• _EXERCISE BRIEF_:
Output every line below exactly.

• _DATASET ENTRIES_:
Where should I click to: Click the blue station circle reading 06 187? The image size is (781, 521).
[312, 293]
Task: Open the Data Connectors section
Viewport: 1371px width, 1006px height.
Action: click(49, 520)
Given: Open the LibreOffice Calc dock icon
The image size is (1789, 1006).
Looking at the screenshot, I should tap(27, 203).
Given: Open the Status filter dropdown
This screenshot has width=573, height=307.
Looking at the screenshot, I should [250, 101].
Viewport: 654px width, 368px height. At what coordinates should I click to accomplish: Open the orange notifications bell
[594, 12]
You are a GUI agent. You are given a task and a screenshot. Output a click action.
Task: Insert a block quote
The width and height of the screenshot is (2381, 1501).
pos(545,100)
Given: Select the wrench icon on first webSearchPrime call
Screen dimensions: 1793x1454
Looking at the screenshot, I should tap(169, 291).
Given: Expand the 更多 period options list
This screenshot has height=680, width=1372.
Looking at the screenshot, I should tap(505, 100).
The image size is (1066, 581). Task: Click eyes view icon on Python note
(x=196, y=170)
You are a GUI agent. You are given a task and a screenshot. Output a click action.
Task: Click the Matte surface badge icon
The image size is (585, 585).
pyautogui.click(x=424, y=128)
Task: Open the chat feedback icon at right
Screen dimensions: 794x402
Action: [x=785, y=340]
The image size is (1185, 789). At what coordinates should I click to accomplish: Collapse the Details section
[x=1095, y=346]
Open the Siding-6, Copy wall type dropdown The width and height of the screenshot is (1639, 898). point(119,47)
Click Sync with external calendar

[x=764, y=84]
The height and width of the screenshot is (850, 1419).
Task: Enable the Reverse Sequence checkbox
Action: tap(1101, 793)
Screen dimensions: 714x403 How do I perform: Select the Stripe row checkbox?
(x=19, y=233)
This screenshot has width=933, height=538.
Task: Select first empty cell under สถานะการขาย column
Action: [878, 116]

• _TASK OUTPUT_:
Where should I click to: Click the blue station circle reading 06 187? The image size is (781, 521).
[312, 293]
Task: Open the Data Connectors section
Viewport: 1371px width, 1006px height.
Action: click(49, 520)
Given: Open the LibreOffice Calc dock icon
The image size is (1789, 1006).
Looking at the screenshot, I should tap(27, 203).
Given: Open the Status filter dropdown
This screenshot has width=573, height=307.
Looking at the screenshot, I should [250, 101].
Viewport: 654px width, 368px height. At what coordinates should I click to accomplish: Open the orange notifications bell
[594, 12]
You are a GUI agent. You are given a task and a screenshot. Output a click action.
Task: Insert a block quote
The width and height of the screenshot is (2381, 1501).
pos(545,100)
Given: Select the wrench icon on first webSearchPrime call
Screen dimensions: 1793x1454
Looking at the screenshot, I should tap(169, 291).
Given: Expand the 更多 period options list
This screenshot has height=680, width=1372.
Looking at the screenshot, I should tap(505, 100).
The image size is (1066, 581). Task: Click eyes view icon on Python note
(x=196, y=170)
You are a GUI agent. You are given a task and a screenshot. Output a click action.
Task: Click the Matte surface badge icon
The image size is (585, 585).
pyautogui.click(x=424, y=128)
Task: Open the chat feedback icon at right
Screen dimensions: 794x402
Action: [x=785, y=340]
The image size is (1185, 789). At what coordinates should I click to accomplish: Collapse the Details section
[x=1095, y=346]
Open the Siding-6, Copy wall type dropdown The width and height of the screenshot is (1639, 898). point(119,47)
Click Sync with external calendar

[x=764, y=84]
The height and width of the screenshot is (850, 1419).
Task: Enable the Reverse Sequence checkbox
Action: tap(1101, 793)
Screen dimensions: 714x403 How do I perform: Select the Stripe row checkbox?
(x=19, y=233)
This screenshot has width=933, height=538.
Task: Select first empty cell under สถานะการขาย column
Action: [878, 116]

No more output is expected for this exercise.